→ **Work task**
Select every line below containing the word "computer".
(Stored data begins)
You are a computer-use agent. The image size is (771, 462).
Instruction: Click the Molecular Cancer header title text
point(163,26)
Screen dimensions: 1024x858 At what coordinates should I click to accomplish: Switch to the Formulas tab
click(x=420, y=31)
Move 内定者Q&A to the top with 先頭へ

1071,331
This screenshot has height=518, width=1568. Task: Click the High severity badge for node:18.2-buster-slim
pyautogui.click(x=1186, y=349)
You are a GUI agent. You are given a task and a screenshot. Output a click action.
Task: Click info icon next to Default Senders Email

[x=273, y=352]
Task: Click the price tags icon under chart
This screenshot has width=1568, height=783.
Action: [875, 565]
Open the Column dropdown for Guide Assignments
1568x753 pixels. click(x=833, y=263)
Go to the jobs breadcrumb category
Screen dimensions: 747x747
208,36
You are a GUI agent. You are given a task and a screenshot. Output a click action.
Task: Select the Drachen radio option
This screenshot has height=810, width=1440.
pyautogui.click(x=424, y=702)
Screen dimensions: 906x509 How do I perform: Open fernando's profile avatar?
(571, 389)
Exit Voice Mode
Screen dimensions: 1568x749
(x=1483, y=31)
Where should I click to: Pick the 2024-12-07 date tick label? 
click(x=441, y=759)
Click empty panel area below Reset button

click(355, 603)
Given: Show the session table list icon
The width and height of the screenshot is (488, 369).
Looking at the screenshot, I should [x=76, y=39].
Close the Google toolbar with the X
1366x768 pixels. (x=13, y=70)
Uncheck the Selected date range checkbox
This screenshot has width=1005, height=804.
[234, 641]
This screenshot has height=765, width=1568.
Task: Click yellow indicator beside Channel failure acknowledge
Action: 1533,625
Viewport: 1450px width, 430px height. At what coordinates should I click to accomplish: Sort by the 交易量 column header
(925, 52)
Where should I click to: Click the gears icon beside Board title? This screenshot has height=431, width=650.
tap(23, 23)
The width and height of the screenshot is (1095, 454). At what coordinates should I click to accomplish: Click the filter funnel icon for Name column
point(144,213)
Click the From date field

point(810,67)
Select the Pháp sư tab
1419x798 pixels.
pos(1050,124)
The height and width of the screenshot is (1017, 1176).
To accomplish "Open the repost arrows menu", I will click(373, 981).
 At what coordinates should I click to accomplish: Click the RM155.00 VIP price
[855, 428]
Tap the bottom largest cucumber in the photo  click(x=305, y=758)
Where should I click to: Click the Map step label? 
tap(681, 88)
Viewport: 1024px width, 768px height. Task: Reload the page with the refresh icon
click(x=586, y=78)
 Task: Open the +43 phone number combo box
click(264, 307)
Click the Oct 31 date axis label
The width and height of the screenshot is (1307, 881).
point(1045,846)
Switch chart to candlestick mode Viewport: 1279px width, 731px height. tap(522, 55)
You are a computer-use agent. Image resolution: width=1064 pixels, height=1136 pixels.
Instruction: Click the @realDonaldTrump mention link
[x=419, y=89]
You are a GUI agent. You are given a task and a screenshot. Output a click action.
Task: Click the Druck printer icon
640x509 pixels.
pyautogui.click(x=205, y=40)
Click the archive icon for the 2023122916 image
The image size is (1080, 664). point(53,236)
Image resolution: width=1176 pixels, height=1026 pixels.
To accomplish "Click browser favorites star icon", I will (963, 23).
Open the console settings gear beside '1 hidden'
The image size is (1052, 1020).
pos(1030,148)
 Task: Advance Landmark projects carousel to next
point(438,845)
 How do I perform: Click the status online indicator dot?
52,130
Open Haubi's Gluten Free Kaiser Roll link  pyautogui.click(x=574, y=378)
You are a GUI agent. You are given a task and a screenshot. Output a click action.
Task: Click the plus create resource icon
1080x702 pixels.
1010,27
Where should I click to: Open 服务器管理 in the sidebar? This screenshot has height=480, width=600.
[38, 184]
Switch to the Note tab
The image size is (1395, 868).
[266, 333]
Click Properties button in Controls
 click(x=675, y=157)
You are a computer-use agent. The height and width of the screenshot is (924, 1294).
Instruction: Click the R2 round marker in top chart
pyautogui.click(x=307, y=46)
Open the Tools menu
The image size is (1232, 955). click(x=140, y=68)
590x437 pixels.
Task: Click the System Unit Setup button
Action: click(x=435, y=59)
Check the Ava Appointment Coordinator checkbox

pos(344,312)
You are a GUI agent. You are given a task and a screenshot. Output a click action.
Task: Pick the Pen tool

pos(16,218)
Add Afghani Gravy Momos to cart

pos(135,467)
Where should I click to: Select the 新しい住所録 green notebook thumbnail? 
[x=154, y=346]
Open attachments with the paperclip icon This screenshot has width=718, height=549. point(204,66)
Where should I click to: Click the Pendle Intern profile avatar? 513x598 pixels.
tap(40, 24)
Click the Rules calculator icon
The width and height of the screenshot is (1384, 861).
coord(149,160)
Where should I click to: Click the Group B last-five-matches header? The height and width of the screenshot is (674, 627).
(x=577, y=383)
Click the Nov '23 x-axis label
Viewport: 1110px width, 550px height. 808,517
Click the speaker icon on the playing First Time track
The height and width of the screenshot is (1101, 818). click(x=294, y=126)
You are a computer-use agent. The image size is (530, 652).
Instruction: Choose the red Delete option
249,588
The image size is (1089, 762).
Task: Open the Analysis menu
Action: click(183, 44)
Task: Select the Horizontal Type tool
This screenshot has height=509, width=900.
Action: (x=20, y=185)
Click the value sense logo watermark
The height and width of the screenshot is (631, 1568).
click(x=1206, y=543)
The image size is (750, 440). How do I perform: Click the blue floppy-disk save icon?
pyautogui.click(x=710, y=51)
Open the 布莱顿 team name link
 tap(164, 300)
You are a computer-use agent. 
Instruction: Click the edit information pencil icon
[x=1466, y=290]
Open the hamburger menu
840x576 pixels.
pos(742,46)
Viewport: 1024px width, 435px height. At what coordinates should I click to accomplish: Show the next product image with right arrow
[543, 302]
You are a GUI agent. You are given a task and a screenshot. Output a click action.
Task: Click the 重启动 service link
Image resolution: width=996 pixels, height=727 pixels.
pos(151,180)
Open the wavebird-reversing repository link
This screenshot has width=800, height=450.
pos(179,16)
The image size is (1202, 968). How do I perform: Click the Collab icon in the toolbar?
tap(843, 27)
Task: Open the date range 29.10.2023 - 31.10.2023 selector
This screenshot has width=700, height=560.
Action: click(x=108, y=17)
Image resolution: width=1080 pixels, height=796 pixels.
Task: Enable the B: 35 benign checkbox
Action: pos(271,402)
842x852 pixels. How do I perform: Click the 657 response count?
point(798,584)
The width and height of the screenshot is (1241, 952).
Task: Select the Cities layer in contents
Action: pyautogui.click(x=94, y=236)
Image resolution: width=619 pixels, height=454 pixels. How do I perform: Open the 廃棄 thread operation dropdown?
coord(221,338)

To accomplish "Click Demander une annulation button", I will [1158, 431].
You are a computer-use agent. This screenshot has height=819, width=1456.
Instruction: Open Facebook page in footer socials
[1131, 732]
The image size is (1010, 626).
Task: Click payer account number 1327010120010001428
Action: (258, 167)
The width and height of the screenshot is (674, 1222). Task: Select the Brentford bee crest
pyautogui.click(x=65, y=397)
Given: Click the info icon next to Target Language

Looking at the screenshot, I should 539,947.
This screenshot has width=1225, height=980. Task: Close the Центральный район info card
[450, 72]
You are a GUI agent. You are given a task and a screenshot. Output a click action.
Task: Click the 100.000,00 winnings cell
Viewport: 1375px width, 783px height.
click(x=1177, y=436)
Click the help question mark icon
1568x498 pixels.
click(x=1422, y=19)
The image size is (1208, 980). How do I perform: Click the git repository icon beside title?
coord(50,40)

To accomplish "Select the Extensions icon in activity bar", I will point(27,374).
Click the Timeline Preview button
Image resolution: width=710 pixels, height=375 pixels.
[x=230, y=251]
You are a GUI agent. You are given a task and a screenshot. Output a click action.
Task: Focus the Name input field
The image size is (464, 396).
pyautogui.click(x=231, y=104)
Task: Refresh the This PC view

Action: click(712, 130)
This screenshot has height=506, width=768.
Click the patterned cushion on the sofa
(Stored data ends)
→ **Exercise result**
You are a computer-use agent. The image size is (771, 462).
You are a computer-use agent. Image resolution: width=1064 pixels, height=1136 pixels.
You are a computer-use agent. The height and width of the screenshot is (924, 1294).
You are a computer-use agent. The image size is (530, 652).
You are a computer-use agent. 
You are a computer-use agent. This screenshot has height=819, width=1456.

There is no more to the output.